Arguments about the economic importance of the country's lion population hold little water with Elijah Kakarao, chief of about 5,000 Masai who live in Merueshi, a dusty area of scrub next to the dirt road that carries tourists to the Amboseli reserve.
He says he has tried to explain to his people that the lions are vital to tourism, which could help fund clinics and schools for the Masai communities close to the parks.
"People who visit, their money goes to the government and we don't see the revenue, and that makes (the Masai) upset," he says sipping milky tea brewed by Shoop's wife in the shade of an acacia tree. "We don't see the benefits, but we have to live with the consequences."
Kakarao says that if tourists want to see lions here, the locals should be compensated by the government for their livestock losses.
"People injured or killed by lions are not even compensated. So what are the chances for people who have just lost livestock?" he says.

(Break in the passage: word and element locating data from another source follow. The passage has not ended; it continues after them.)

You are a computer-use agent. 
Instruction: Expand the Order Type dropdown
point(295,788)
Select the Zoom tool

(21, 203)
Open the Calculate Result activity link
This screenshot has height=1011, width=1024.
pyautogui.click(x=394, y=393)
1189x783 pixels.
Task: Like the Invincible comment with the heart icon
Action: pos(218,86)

He waves a scrap of faded paper that lists nine outstanding compensation claims.
Wildlife bill pending
The Ministry of Tourism and Wildlife did not respond to requests for an interview on the issue of compensation for lion killings. It is drafting a wildlife bill that would overhaul compensation payments and formalize the methods in which communities can take advantage of the wildlife on their land, possibly by legalizing hunting.
A lack of cash has delayed payments to Masai for their losses, but the bottleneck is starting to ease, says Gichuki Kabukuru, a spokesman for the Kenya Wildlife Service, the body charged with protecting wild animals.
He dismisses the warnings about the destruction of the lion population, blaming "biased" research. He says most studies tend to look only at areas where humans and animals have clashed, rather than also considering regions where there has been relative harmony.
The Wildlife Service will be increasing patrols in this area, Kabukuru says. "We are doing all we can, but we have a lack of staff. We cannot police every corner."